Since networks are defined by their actors and the connections among them, it is useful to begin our description of networks by examining these very simple properties. Focusing first on the network as a whole, one might be interested in the number of actors, the number of connections that are possible, and the number of connections that are actually present. Differences in the size of networks, and how connected the actors are tell us two things about human populations that are critical. Small groups differ from large groups in many important ways - indeed, population size is one of the most critical variables in all sociological analyses. Differences in how connected the actors in a population are may be a key indicator of the "cohesion", "solidarity", "moral density", and "complexity" of the social organization of a population.

Individuals, as well as whole networks, differ in these basic demographic features. Individual actors may have many or few ties. Individuals may be "sources" of ties, "sinks" (actors that receive ties, but don't send them), or both. These kinds of very basic differences among actors' immediate connections may be critical in explaining how they view the world, and how the world views them. The number and kinds of ties that actors have are a basis for similarity or dissimilarity to other actors - and hence to possible differentiation and stratification. The number and kinds of ties that actors have are keys to determining how much their embeddedness in the network constrains their behavior, and the range of opportunities, influence, and power that they have.

### Basic Demographics

*Network size.* The size of a network is often very important. Imagine a group of 12 students in a seminar. It would not be difficult for each of the students to know each of the others fairly well, and build up exchange relationships (e.g. sharing reading notes). Now imagine a large lecture class of 300 students. It would be extremely difficult for any student to know all of the others, and it would be virtually impossible for there to be a single network for exchanging reading notes. Size is critical for the structure of social relations because of the limited resources and capacities that each actor has for building and maintaining ties. Our example network has ten actors. Usually the size of a network is indexed simply by counting the number of nodes.

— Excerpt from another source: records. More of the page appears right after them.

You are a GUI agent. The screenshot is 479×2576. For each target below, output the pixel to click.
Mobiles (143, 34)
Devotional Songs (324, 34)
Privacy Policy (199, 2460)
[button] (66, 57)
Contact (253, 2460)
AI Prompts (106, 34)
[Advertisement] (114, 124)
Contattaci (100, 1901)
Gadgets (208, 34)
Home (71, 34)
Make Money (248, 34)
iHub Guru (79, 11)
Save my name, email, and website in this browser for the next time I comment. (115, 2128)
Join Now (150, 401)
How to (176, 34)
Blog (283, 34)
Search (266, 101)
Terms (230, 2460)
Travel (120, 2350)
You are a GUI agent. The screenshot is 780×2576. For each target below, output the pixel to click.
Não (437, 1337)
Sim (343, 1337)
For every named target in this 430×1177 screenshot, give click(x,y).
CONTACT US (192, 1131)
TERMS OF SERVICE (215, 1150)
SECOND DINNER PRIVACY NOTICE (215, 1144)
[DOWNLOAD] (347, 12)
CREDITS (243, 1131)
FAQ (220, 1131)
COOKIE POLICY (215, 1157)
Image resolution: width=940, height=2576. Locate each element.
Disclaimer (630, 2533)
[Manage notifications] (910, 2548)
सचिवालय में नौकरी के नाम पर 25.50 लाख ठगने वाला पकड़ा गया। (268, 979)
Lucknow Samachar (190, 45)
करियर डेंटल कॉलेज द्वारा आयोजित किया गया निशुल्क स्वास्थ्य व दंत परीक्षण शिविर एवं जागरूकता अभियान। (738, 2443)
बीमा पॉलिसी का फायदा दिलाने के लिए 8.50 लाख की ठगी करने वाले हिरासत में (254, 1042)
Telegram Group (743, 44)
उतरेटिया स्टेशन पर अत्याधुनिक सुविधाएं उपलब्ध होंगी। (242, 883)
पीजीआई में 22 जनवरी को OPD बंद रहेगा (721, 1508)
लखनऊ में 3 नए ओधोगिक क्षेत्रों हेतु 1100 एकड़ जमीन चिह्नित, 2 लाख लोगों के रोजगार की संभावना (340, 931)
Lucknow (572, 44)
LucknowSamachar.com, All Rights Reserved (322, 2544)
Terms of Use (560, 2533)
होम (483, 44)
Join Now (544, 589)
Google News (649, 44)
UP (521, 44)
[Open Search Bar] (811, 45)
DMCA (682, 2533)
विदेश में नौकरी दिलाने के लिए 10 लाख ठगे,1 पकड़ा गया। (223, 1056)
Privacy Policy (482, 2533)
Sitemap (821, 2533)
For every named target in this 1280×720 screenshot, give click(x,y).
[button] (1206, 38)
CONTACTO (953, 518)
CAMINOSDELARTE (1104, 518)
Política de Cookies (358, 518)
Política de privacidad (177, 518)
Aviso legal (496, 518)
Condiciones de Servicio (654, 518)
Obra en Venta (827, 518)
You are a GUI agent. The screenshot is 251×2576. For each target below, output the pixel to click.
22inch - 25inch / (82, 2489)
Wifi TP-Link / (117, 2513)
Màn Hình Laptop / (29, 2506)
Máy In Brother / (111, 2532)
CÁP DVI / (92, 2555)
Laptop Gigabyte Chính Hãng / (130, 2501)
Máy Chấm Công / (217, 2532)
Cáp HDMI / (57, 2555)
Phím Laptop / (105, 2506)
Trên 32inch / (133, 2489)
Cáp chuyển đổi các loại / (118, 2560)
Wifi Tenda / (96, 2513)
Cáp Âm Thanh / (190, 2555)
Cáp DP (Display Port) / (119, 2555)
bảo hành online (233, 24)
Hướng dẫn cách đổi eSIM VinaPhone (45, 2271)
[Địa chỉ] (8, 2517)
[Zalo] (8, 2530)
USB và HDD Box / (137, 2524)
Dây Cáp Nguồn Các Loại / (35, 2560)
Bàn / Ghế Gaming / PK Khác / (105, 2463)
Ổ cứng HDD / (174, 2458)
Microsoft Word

In any network there are \(\left( k * k - 1 \right)\) unique ordered pairs of actors (that is AB is different from BA, and leaving aside self-ties), where \(k\) is the number of actors. You may wish to verify this for yourself with some small networks. So, in our network of 10 actors, with directed data, there are 90 logically possible relationships. If we had undirected, or symmetric, ties, the number would be 45, since the relationship AB would be the same as BA. The number of logically possible relationships then grows exponentially as the number of actors increases linearly. It follows from this that the range of logically possible social structures increases (or, by one definition, "complexity" increases) exponentially with size.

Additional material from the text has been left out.